• **SHORT PROBLEM**: Could you quote the crop hail retrocession agreement below word for word, beginning at the words "NOW, THEREFORE, in" and stopping after "shall be effective."?

• **DOCUMENT SEGMENT**:
EXHIBIT 10.12
GRANITE REINSURANCE COMPANY LIMITED
/ACCEPTANCE CROP HAIL RETROCESSION AGREEMENT
THIS RETROCESSION AGREEMENT ("Crop Hail Agreement") is made and entered
into as of May 23, 2001 by and between Acceptance Insurance Company, a Nebraska
domestic insurance company ("Acceptance") and Granite Reinsurance Company
Limited, a Barbados insurance company ("Granite").
W I T N E S S E T H :
WHEREAS, affiliates of Acceptance and others have entered into a certain
Asset Purchase Agreement (the "Asset Purchase Agreement") dated as of May 23,
2001; and
WHEREAS, in conjunction with the Asset Purchase Agreement, Acceptance and
others entered into a certain IGF/Acceptance Retrocession Agreement and an
IGF/Acceptance Quota Share Reinsurance Agreement, both dated as of May 23, 2001
and attached hereto ("Acceptance's Assumption Agreements"); and
WHEREAS, subject to the terms and conditions set forth in this Crop Hail
Agreement, Acceptance desires to cede to Granite and desires to accept from
Acceptance and to reinsure 100% of all risks reinsured by Acceptance under
Acceptance's Assumption Agreements except MPCI risks reinsured by the Federal
Crop Insurance Corporation and located within the United States ("Reinsured
Contracts").
NOW, THEREFORE, in consideration of the premises and the mutual promises
of the parties hereto, they hereby covenant and agree as follows:
ARTICLE I
EFFECTIVE TIME
This Crop Hail Agreement shall be effective as of 12:01 a.m. Eastern
Standard Time ("Effective Time") on the date of the Closing as defined in the
Asset Purchase Agreement. If the Asset Purchase Agreement is terminated pursuant
to its terms and conditions, this Retrocession Agreement shall terminate
concurrently with the Asset Purchase Agreement and never shall be effective.

• **MATERIAL**:
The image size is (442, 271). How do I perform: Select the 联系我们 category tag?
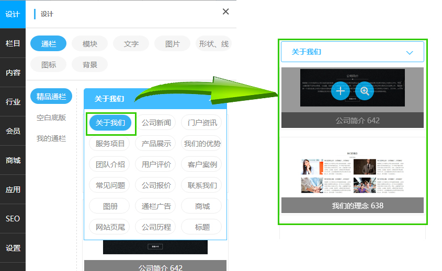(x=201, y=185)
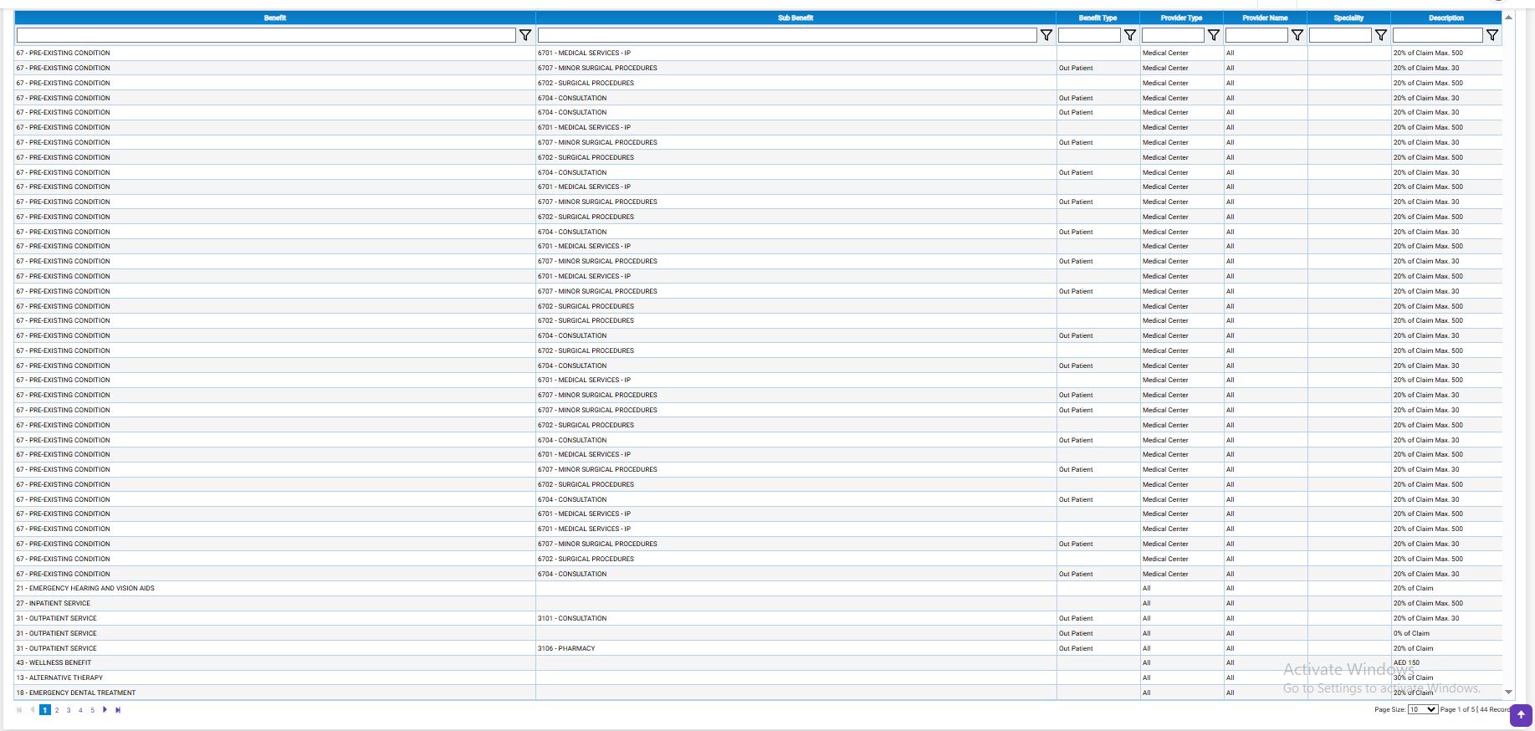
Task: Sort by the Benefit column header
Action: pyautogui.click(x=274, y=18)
--
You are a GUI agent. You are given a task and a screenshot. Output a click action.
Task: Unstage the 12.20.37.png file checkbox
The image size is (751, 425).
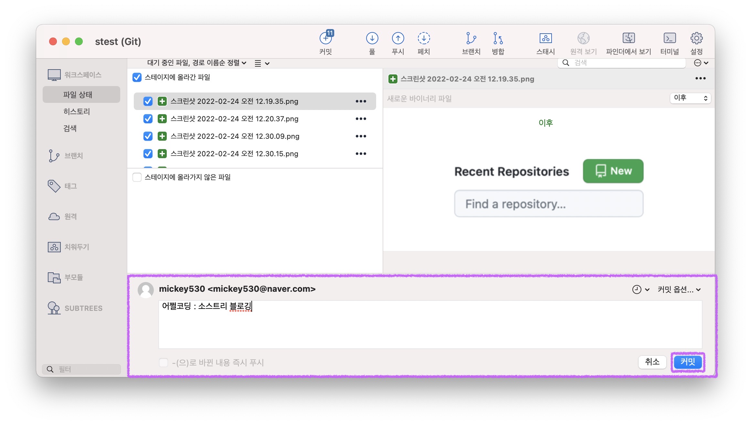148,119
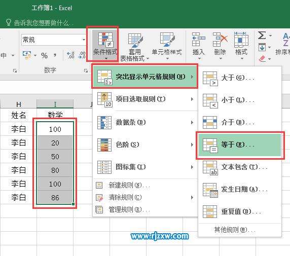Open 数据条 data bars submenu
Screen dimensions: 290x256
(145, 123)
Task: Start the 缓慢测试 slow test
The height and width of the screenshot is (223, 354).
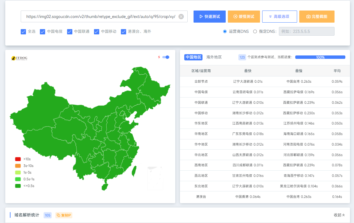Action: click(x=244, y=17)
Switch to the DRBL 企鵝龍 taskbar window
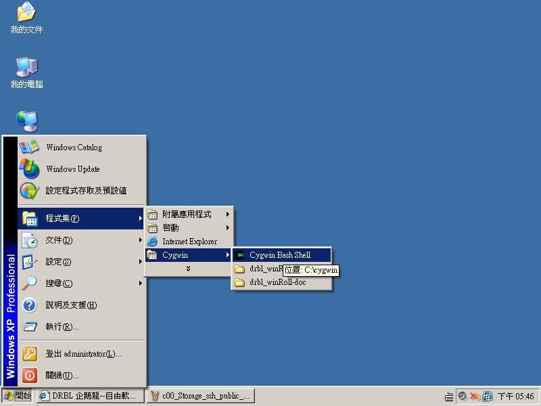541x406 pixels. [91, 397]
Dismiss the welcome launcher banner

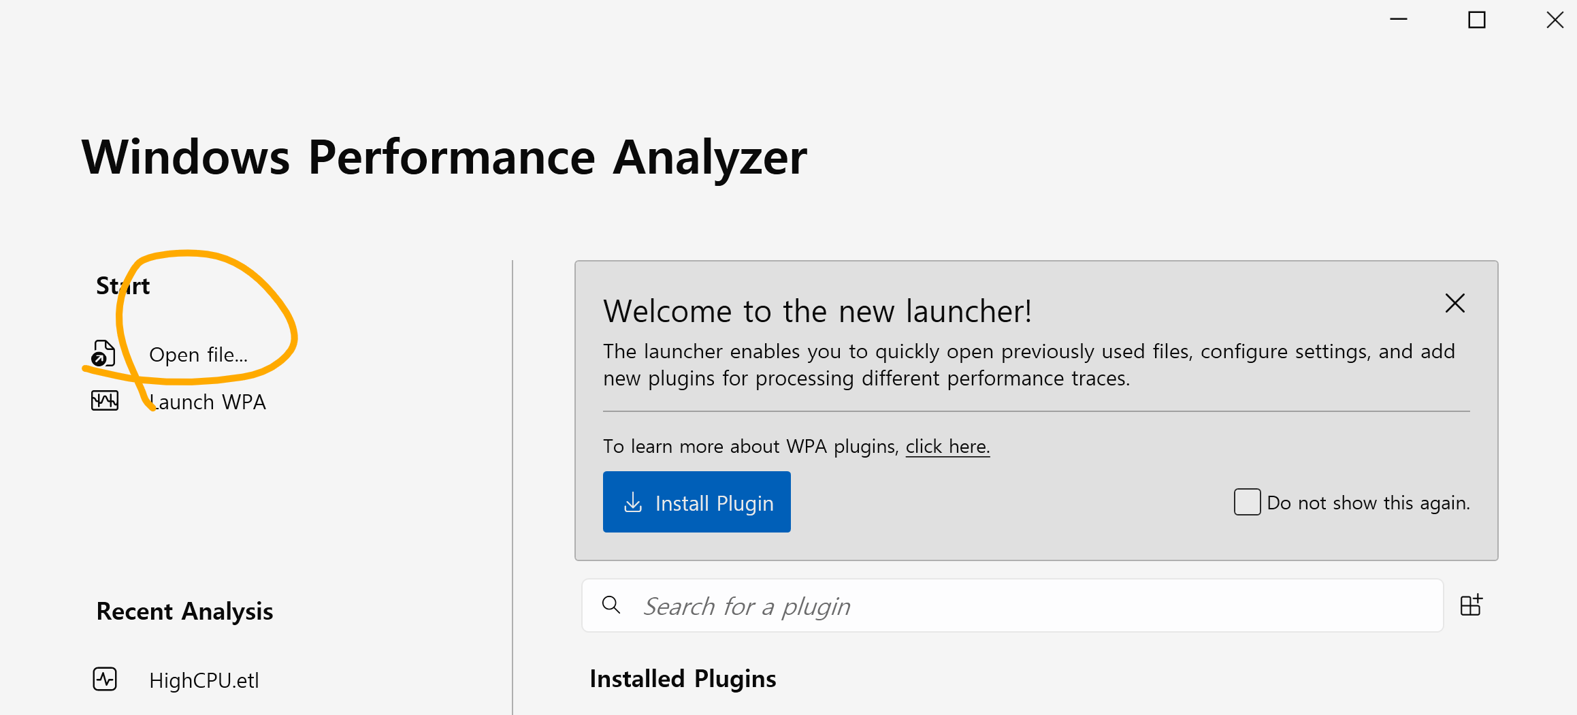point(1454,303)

• **OUTPUT FOR THIS EXERCISE**:
NOW, THEREFORE, in consideration of the premises and the mutual promises
of the parties hereto, they hereby covenant and agree as follows:
ARTICLE I
EFFECTIVE TIME
This Crop Hail Agreement shall be effective as of 12:01 a.m. Eastern
Standard Time ("Effective Time") on the date of the Closing as defined in the
Asset Purchase Agreement. If the Asset Purchase Agreement is terminated pursuant
to its terms and conditions, this Retrocession Agreement shall terminate
concurrently with the Asset Purchase Agreement and never shall be effective.